Cross-site comparisons of dryland ecosystem response to climate change in the US Long-Term Ecological Research Network

Authors: HUDSON, AMY - Orise Fellow; Peters, Debra; BLAIR, JOHN - Kansas State University; CHILDERS, DANIEL - Arizona State University; DORAN, PETER - Louisiana State University; GEIL, KERRIE - Orise Fellow; GOOSEFF, MICHAEL - University Of Colorado; GROSS, KATHERINE - Michigan State University; HADDAD, NICK - Michigan State University; PASTORE, MELISSA - University Of Vermont College Of Medicine; RUDGERS, JENNIFER - University Of New Mexico; SALA, OSVALDO - Arizona State University; SEABLOOM, ERIC - University Of Minnesota

Submitted to: Bioscience
Publication Type: Peer Reviewed Journal
Publication Acceptance Date: 7/13/2022
Publication Date: 8/16/2022
Citation: Hudson, A.R., Peters, D.C., Blair, J.M., Childers, D.L., Doran, P.T., Geil, K., Gooseff, M., Gross, K.L., Haddad, N.M., Pastore, M.A., Rudgers, J.A., Sala, O., Seabloom, E.W. 2022. Cross-site comparisons of dryland ecosystem response to climate change in the US Long-Term Ecological Research Network. Bioscience. 72(9):889-907.

Interpretive Summary: Long-term observations and experiments such as those conducted in the US Long-term Ecological Research (LTER) Network are needed to understand the response of dryland ecosystems to climate change. Using a diverse collection of dryland sites that spanned the globe, we compared climate and summarized how plant communities changed their growth and abundance in response to climate. All sites have gotten warmer, but there are regional differences in recent drought intensity and duration. Multiple years of high or low rainfall have a large impact on plants in our temperate sites. Warming can increase the intensity and frequency of disturbances such as floods, wildfire, and dust events, which can take years for plants to recover from, and often change plant community composition. Dryland ecosystems can improve air quality and remove carbon from the atmosphere- by improving our understanding of how drylands respond to climate change, we are also addressing how these services may change in the future.

::::::::

- [Task objective]
Answer these questions from the publication entry on dryland ecosystems:
1. To which journal was the article submitted?
2. On what date was the article published?
3. According to the interpretive summary, which disturbances can warming make more intense and frequent?
The records have no connection to the publication entry on dryland ecosystems.

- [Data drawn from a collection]
::::::::

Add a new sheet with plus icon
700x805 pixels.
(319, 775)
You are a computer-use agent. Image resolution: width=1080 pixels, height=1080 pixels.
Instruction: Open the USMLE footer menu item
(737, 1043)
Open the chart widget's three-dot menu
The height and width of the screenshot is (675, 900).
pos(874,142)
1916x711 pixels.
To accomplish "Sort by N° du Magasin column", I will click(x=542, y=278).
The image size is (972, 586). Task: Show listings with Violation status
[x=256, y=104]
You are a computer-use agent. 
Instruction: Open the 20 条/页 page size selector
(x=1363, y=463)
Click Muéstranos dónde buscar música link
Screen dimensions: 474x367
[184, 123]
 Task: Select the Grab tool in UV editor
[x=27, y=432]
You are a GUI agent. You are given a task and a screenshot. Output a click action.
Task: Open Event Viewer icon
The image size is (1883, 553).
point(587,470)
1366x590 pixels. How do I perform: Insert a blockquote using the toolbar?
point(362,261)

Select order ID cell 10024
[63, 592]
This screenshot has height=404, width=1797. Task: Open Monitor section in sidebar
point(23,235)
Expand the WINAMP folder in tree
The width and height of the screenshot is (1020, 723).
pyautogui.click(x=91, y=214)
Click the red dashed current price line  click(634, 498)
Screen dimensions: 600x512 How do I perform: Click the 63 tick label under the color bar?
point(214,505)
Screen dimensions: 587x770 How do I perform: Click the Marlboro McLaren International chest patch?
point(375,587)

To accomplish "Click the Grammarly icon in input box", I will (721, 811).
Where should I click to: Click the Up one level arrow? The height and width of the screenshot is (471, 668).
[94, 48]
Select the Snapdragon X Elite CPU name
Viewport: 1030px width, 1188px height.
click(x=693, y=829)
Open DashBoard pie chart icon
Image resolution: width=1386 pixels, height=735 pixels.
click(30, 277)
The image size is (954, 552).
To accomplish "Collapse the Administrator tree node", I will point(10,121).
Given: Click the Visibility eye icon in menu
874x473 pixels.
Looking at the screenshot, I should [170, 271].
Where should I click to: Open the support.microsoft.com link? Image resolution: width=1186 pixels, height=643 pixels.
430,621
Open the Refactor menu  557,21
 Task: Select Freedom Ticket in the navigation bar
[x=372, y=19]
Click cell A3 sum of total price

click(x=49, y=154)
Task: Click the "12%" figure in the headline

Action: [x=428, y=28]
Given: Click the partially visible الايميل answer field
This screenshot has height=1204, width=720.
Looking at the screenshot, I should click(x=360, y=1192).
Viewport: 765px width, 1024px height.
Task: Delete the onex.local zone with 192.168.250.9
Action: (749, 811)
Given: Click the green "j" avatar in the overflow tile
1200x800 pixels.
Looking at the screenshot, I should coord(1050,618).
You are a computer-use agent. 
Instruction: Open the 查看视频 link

::::::::

- [Output for this task]
1. Bioscience
2. 8/16/2022
3. Floods, wildfire, and dust events